Absolutely. As long as I live to 116.
Where do you buy your wine?
As anyone who reads Sediment regularly will know, our wine comes from supermarkets, corner shops, warehouses, mail order operations, snobby wine merchants and Azerbaijan. So now you know where to avoid.
What have you got against screwcaps?
When I open a bottle of wine, I like to feel I am participating in a centuries-old experience, not a functional modern alternative. Exchanging the traditional cork for a screwcap is like swapping shoelaces for Velcro.
Where, with a screwcap, is the solemn unwrapping, like carefully opening a gift? Where is the gentle pop, an audible stimulus to the tastebuds like the ringing of Pavlov’s bell? Where is the opportunity to demonstrate my finesse and flourish with the Waiter’s Friend?
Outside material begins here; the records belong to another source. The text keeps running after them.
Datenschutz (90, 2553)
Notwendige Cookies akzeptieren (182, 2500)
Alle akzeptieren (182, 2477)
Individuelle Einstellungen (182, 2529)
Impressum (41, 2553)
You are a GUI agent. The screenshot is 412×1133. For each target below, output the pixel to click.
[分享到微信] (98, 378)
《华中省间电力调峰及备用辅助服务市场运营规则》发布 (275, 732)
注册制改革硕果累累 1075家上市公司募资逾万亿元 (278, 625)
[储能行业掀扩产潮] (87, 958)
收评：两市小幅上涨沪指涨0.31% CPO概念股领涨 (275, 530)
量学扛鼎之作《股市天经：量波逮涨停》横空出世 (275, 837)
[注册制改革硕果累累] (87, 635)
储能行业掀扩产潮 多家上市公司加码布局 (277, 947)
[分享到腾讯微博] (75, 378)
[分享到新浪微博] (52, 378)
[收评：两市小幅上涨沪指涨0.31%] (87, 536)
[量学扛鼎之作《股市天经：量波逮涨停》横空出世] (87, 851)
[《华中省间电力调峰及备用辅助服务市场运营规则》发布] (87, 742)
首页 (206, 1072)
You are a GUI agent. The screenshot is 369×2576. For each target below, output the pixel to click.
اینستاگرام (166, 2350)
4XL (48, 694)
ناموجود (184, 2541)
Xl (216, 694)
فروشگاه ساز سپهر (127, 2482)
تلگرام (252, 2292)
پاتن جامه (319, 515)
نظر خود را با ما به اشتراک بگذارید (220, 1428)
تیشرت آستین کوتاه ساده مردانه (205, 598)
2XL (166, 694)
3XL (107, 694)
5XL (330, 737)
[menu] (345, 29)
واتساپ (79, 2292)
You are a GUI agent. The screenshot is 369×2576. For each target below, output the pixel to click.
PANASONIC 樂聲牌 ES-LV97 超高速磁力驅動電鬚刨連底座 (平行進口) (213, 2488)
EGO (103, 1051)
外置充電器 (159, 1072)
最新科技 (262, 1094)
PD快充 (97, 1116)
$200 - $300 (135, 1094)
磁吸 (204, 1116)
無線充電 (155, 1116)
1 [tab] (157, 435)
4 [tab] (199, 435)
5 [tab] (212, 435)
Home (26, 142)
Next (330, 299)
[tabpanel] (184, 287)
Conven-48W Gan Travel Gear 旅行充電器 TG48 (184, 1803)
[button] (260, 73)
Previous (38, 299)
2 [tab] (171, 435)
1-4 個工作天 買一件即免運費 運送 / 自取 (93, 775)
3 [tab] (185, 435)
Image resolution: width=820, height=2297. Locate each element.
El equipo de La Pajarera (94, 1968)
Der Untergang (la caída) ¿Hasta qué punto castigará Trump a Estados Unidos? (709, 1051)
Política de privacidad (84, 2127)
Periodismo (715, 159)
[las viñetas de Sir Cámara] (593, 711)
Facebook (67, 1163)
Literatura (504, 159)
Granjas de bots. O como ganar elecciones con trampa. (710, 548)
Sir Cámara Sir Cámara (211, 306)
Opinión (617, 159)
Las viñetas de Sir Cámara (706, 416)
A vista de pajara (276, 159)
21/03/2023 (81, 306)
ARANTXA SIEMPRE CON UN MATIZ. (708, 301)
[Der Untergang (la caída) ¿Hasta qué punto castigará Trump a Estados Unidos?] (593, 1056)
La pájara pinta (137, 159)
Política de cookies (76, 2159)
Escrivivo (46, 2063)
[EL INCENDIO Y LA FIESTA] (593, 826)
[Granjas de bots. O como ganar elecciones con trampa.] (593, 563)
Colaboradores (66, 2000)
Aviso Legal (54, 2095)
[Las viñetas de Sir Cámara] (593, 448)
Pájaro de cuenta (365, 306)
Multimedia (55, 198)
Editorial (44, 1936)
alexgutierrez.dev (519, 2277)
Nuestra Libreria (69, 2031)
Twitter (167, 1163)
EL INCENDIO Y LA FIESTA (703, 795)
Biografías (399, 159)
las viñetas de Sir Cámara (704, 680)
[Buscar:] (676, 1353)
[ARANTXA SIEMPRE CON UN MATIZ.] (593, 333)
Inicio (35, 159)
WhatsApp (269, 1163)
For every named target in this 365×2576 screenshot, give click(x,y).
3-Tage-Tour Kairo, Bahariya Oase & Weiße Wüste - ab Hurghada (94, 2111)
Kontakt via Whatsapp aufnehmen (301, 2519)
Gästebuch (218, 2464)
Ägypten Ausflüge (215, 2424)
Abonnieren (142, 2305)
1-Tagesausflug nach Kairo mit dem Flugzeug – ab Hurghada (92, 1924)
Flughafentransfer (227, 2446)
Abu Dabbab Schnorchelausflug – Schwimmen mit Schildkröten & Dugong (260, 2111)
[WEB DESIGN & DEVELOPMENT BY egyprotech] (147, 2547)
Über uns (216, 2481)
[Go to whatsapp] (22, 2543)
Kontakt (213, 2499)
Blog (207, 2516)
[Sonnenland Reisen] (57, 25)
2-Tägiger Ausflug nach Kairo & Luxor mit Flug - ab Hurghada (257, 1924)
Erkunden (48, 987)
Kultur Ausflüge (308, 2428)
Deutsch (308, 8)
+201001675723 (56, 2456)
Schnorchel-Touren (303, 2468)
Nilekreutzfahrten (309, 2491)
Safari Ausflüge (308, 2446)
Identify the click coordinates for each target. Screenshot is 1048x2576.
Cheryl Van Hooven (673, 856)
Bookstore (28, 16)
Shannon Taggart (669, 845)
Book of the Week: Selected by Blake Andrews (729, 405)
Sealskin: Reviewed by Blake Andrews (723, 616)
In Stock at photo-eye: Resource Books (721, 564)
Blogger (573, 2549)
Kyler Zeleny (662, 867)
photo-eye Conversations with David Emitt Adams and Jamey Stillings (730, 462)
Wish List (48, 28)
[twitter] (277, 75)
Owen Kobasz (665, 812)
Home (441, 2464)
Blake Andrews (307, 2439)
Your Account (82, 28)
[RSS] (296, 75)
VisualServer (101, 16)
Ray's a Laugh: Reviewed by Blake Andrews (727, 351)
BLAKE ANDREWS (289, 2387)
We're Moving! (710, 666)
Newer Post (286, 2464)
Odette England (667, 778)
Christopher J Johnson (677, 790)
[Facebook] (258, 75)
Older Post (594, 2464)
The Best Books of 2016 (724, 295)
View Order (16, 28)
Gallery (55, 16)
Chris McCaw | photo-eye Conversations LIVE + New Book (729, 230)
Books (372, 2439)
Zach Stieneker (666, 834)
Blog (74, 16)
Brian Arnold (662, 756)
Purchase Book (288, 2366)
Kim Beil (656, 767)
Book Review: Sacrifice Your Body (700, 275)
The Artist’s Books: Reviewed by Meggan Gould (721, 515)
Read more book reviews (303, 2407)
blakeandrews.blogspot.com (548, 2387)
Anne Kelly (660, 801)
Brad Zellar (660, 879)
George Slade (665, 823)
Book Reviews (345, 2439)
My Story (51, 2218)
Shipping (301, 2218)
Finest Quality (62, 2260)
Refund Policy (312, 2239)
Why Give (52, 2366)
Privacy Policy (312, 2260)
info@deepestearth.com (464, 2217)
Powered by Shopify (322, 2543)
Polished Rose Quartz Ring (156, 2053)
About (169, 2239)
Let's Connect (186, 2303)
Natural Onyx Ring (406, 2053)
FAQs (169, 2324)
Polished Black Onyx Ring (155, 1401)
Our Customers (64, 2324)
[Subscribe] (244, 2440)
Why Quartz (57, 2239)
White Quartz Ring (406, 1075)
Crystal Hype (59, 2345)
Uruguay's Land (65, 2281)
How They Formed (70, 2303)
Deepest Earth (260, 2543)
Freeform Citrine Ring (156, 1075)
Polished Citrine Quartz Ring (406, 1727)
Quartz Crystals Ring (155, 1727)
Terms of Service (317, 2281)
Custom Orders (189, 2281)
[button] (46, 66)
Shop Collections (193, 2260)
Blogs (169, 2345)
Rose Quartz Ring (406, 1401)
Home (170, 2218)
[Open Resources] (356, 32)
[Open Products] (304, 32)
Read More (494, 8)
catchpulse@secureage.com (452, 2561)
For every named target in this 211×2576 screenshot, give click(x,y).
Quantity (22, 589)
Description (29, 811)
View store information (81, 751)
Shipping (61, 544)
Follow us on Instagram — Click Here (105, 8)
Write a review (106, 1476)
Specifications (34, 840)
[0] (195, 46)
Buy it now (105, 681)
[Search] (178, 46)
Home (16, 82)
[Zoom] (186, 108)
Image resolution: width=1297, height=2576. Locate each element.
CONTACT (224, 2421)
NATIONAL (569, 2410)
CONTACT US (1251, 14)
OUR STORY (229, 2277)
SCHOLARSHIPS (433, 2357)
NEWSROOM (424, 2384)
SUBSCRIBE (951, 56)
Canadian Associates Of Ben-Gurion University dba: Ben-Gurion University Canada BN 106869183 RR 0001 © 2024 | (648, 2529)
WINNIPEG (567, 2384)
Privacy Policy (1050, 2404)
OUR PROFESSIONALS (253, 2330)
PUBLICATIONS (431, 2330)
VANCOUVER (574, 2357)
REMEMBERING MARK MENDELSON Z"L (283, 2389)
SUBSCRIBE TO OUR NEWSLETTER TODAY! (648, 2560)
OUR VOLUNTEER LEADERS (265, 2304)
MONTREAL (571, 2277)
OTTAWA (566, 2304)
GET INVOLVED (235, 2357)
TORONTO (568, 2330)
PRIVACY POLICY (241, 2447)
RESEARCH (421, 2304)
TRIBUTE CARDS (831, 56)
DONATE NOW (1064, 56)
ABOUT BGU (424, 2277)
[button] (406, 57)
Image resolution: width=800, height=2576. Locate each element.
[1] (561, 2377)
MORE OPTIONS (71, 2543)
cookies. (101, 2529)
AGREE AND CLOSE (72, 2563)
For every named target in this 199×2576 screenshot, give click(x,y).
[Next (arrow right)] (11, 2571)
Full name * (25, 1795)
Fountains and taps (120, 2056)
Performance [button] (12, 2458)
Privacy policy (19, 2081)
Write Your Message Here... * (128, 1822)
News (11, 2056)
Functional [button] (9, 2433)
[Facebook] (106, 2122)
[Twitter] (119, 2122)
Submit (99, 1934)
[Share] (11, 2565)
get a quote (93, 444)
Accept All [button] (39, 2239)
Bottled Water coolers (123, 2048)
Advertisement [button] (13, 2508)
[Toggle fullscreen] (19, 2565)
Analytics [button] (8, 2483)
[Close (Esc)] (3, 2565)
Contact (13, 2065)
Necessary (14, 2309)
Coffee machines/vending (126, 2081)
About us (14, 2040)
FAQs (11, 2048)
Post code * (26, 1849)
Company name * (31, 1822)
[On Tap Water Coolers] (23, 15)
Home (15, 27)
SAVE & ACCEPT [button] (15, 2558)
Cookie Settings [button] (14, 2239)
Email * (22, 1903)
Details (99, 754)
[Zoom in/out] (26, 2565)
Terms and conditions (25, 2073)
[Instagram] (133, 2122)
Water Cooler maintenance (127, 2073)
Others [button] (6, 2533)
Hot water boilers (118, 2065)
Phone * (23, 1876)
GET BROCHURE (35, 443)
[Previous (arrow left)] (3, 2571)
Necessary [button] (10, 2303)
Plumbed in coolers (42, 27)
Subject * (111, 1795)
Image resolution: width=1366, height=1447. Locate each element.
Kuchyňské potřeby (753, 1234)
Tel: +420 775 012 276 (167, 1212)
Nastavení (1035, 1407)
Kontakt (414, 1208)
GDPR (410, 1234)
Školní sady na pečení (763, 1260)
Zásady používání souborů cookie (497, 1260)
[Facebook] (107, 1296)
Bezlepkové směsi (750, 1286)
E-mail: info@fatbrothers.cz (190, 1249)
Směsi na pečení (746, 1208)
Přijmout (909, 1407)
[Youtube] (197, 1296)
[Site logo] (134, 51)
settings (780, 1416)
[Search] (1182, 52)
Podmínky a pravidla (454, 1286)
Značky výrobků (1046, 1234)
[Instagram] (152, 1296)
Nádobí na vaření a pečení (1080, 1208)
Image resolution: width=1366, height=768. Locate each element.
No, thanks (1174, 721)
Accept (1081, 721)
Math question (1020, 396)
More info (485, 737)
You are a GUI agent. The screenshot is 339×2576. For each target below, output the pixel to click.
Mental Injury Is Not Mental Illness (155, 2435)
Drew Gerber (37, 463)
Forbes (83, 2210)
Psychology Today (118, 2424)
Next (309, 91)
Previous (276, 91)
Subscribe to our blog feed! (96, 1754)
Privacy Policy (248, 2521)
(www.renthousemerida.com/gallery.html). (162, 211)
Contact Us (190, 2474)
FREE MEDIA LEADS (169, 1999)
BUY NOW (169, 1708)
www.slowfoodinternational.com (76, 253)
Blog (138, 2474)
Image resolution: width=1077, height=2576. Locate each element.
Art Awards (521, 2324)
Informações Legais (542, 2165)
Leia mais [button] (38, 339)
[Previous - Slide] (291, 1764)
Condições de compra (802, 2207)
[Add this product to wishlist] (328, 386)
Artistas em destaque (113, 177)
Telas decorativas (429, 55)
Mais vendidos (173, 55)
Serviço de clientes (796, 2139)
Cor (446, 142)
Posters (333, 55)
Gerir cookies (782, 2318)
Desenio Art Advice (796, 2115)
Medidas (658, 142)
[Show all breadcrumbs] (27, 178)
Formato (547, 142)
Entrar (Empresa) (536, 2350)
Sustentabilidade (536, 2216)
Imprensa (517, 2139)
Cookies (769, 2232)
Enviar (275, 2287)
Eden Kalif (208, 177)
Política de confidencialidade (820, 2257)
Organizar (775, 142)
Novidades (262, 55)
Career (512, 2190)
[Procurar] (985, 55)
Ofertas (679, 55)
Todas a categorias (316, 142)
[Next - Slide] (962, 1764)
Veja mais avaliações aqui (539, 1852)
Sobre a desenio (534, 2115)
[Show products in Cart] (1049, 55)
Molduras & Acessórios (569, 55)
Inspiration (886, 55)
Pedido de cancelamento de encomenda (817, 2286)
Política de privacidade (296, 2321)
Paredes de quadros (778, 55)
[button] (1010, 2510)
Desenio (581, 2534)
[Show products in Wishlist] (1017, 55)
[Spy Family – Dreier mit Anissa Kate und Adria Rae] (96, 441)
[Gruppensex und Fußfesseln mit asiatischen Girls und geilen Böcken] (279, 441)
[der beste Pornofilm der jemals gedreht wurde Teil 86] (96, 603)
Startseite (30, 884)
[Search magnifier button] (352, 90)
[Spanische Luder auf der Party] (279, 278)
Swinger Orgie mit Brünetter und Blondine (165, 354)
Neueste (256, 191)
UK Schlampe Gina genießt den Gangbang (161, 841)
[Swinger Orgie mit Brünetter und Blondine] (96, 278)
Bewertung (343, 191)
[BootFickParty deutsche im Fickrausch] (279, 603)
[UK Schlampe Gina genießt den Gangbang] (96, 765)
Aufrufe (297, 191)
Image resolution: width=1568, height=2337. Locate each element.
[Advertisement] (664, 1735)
As long as a bottle contains a cork, it lies somewhere on a spectrum topped by the finest wines in the world; whereas a screwcap indicates the depressing practicality of an electric car.
Should I be opening my 2009s?
Look. If you want the straightforward answer, there are plenty of charts with little leaning bottles and half-full glasses which will tell you what various critics and merchants think. But they have nothing to do with real-world agonising, which is bound up with whether an occasion is significant enough to crack open the case, and how many people are coming, and are they people who will appreciate them, and what if I die before they’re ready? Eh?
Did you drink all of that this evening?
No of course not. This is the bottle I started last night. Honest.